• _Required action_:
Only the lines from the start of the material through the line containing "Prijava (1167, 27)" are to be extracted, exactly as they appear.

• _Dataset_:
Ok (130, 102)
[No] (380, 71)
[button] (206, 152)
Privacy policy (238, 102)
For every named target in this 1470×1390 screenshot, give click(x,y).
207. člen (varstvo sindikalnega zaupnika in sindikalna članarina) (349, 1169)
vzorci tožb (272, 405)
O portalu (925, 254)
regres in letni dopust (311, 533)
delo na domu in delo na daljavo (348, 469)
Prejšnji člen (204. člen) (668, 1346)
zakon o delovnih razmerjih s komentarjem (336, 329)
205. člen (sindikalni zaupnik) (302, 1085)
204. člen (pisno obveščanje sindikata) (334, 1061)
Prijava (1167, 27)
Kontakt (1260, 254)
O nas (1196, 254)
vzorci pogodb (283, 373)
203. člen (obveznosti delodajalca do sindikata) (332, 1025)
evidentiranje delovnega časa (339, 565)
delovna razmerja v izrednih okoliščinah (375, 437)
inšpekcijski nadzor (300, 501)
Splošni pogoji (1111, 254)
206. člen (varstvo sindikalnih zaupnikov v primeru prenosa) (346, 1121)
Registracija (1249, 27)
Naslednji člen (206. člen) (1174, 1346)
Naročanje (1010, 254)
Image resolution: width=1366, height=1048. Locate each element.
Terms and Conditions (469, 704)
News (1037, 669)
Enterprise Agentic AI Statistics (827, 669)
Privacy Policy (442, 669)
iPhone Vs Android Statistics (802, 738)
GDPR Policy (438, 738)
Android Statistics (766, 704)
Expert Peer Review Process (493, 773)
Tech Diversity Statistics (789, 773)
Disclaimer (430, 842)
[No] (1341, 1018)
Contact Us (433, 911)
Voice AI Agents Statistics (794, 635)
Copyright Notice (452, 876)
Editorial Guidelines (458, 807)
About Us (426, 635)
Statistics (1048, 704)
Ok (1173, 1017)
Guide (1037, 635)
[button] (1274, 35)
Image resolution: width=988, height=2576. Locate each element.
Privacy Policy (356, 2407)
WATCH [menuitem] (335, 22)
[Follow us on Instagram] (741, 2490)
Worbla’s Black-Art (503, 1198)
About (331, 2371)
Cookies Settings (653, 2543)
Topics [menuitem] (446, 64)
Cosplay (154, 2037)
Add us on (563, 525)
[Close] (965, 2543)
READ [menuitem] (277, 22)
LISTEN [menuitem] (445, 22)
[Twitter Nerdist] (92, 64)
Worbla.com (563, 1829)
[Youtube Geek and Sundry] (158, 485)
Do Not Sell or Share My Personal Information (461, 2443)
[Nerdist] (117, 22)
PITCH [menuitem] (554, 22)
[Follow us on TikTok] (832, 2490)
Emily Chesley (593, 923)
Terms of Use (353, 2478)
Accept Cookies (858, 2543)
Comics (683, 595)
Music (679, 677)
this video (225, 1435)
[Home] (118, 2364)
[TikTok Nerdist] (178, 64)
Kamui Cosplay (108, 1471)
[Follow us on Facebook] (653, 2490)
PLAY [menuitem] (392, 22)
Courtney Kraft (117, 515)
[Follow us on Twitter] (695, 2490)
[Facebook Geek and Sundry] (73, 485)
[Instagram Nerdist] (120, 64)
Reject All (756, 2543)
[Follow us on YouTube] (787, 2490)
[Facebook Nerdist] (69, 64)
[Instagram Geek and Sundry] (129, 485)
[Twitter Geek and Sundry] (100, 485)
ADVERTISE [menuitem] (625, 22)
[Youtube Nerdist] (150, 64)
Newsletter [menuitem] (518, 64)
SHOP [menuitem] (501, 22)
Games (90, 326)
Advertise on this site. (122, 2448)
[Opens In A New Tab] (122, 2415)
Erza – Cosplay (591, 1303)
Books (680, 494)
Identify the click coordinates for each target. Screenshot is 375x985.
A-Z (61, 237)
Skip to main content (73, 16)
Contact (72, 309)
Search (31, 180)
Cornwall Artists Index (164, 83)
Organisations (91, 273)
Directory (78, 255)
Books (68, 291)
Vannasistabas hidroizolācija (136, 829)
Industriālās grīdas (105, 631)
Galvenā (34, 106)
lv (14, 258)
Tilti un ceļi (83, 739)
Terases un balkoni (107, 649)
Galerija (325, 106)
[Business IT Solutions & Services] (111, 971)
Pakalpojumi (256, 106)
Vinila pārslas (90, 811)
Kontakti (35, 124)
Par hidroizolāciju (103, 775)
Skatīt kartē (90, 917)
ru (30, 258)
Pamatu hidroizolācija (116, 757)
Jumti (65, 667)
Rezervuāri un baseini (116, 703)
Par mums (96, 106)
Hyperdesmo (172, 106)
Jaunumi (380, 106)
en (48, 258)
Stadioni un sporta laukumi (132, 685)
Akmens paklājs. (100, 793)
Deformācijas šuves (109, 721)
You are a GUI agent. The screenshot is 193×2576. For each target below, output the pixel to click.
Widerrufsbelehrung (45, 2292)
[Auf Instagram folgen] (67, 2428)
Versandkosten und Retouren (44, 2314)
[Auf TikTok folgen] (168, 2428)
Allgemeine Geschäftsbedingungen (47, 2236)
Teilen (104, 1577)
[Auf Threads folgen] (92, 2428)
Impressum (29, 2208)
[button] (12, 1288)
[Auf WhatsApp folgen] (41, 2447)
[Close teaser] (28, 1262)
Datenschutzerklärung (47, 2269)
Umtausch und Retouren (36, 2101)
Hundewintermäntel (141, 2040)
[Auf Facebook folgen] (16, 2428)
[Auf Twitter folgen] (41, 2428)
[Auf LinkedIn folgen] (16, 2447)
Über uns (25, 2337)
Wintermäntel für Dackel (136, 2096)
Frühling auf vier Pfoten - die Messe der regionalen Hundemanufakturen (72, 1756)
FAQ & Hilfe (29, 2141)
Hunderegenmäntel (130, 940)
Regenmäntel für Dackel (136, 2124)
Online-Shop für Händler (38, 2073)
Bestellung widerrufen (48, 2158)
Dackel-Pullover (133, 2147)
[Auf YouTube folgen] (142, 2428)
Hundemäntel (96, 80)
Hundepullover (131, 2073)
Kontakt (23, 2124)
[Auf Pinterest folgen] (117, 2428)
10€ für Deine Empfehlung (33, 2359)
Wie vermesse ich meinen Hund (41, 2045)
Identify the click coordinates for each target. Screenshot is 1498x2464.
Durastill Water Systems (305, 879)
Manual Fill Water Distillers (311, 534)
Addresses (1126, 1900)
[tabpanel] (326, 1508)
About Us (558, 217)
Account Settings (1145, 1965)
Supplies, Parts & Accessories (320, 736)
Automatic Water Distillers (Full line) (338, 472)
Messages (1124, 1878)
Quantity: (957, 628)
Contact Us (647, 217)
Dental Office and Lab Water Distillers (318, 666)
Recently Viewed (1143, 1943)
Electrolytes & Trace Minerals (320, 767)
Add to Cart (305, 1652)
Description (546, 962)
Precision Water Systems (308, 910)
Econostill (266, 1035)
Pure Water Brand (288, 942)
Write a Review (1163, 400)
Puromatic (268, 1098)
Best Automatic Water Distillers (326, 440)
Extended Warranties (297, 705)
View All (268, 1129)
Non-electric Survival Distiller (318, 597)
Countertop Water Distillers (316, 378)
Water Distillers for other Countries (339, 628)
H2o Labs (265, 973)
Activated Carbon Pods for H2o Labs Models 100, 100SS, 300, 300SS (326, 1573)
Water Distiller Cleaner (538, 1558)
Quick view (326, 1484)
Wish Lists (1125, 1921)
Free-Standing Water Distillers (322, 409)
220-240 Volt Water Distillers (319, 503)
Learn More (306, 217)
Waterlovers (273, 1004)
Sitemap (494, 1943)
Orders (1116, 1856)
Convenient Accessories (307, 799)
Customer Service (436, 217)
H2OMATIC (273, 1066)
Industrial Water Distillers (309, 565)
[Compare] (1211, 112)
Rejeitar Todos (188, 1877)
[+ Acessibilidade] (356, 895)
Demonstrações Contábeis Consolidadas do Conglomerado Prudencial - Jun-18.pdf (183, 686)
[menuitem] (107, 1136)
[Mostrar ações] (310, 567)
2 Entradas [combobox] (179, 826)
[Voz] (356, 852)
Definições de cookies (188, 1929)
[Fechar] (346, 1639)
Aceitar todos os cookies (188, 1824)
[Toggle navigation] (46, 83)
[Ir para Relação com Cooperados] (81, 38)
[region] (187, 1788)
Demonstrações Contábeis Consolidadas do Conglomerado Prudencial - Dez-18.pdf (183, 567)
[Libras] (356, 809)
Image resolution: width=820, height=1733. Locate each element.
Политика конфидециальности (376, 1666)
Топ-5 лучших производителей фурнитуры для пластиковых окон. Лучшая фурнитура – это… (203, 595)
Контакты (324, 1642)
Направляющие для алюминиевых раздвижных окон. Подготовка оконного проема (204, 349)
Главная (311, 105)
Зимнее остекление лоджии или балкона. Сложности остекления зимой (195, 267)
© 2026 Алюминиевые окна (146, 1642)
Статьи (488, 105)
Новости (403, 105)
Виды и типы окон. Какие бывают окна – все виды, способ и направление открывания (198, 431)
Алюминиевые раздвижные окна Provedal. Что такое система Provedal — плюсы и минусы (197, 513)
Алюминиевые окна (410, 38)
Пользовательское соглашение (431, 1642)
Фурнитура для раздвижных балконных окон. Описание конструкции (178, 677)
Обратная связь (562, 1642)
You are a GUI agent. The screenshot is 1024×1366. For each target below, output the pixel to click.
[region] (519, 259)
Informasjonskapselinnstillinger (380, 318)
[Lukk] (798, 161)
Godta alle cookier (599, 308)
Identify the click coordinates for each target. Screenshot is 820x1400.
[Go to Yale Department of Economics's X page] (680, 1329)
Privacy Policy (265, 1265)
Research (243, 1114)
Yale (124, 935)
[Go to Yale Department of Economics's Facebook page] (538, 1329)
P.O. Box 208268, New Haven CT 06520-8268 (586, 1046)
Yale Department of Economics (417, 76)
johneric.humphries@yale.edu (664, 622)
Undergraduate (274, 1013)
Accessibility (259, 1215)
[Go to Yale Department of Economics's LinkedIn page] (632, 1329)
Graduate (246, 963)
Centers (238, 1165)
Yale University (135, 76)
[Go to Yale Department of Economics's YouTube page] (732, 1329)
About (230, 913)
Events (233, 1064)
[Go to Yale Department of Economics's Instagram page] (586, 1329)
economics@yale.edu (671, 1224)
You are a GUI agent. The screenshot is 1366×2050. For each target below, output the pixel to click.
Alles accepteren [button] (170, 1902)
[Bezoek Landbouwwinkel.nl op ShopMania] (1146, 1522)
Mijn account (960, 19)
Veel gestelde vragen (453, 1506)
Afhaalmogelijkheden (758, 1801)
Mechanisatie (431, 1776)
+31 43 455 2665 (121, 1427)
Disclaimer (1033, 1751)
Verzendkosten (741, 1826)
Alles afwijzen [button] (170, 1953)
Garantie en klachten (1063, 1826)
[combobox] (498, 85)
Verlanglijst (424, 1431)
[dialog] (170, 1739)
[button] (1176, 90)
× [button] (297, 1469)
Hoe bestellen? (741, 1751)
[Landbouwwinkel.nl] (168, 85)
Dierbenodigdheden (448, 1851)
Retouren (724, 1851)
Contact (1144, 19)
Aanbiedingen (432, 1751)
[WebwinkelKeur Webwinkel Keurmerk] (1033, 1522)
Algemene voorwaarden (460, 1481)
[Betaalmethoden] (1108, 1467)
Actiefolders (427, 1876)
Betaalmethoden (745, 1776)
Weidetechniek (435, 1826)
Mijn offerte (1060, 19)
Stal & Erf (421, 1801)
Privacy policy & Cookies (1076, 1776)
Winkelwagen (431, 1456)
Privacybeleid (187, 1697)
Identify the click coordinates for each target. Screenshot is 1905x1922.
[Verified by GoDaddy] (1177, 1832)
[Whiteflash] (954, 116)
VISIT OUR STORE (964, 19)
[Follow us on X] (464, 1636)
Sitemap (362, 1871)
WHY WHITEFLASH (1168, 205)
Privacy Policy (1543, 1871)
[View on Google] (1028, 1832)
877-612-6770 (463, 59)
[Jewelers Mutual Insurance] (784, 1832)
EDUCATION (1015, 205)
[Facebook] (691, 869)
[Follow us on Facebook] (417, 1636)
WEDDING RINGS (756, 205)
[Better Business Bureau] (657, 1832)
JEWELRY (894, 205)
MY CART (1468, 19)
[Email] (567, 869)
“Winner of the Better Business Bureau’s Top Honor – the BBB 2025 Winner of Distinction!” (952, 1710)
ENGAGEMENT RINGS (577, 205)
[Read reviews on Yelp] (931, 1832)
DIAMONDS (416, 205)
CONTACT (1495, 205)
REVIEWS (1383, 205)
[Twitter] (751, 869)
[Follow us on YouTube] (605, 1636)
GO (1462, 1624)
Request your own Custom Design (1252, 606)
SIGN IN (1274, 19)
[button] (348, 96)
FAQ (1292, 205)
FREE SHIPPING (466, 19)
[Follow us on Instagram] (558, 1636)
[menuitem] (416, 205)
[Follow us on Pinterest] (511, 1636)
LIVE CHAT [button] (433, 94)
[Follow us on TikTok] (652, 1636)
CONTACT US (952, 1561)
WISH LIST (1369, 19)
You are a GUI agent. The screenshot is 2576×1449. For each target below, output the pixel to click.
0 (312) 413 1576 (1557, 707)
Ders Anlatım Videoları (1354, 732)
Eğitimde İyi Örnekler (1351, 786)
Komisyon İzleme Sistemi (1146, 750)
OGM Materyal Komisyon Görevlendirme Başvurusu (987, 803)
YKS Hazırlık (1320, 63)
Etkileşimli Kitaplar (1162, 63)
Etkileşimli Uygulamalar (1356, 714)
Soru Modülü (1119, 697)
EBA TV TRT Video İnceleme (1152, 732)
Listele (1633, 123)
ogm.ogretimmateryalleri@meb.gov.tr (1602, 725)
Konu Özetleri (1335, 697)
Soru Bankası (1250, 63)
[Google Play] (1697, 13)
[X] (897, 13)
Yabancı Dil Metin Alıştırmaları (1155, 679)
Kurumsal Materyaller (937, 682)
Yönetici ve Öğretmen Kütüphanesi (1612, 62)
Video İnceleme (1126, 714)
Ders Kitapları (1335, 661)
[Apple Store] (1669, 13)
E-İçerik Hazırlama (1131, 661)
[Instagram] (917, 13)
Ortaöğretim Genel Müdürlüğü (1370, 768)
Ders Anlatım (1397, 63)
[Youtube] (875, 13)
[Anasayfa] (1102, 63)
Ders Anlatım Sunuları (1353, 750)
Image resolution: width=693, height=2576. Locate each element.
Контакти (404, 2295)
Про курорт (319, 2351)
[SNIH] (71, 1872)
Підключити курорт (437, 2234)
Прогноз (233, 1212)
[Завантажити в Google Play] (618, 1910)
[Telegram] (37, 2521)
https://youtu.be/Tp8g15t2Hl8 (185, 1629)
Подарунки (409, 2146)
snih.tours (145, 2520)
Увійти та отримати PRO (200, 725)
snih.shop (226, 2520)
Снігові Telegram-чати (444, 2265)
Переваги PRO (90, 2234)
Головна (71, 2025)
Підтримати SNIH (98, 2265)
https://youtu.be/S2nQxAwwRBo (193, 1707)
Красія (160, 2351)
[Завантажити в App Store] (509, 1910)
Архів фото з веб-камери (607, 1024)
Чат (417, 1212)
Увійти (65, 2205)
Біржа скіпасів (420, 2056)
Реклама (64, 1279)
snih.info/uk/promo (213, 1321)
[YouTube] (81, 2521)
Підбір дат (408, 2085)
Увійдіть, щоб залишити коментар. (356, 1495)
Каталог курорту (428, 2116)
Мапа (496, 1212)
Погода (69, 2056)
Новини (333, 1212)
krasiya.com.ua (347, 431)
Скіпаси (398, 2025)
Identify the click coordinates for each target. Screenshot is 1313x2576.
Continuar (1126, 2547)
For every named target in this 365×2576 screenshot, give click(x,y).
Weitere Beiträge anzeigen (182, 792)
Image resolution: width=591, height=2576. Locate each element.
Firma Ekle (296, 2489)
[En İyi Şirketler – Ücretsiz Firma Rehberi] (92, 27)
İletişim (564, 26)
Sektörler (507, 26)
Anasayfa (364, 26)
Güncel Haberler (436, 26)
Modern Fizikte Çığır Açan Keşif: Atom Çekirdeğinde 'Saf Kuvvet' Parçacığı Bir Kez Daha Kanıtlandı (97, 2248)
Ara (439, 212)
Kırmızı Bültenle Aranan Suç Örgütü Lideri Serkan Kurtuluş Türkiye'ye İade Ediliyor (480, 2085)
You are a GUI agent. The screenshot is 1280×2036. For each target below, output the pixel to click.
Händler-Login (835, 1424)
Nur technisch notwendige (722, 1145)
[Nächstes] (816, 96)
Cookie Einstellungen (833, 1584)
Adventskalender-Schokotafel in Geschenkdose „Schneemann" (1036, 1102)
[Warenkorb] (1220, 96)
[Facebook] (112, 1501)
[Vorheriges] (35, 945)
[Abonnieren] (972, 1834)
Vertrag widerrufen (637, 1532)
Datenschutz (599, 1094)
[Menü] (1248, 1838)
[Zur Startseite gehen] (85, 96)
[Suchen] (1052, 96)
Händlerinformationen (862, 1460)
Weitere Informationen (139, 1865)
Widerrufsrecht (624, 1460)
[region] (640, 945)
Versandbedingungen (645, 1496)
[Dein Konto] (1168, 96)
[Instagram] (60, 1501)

• _Solution to the exercise_:
Ok (130, 102)
[No] (380, 71)
[button] (206, 152)
Privacy policy (238, 102)
For every named target in this 1470×1390 screenshot, give click(x,y).
207. člen (varstvo sindikalnega zaupnika in sindikalna članarina) (349, 1169)
vzorci tožb (272, 405)
O portalu (925, 254)
regres in letni dopust (311, 533)
delo na domu in delo na daljavo (348, 469)
Prejšnji člen (204. člen) (668, 1346)
zakon o delovnih razmerjih s komentarjem (336, 329)
205. člen (sindikalni zaupnik) (302, 1085)
204. člen (pisno obveščanje sindikata) (334, 1061)
Prijava (1167, 27)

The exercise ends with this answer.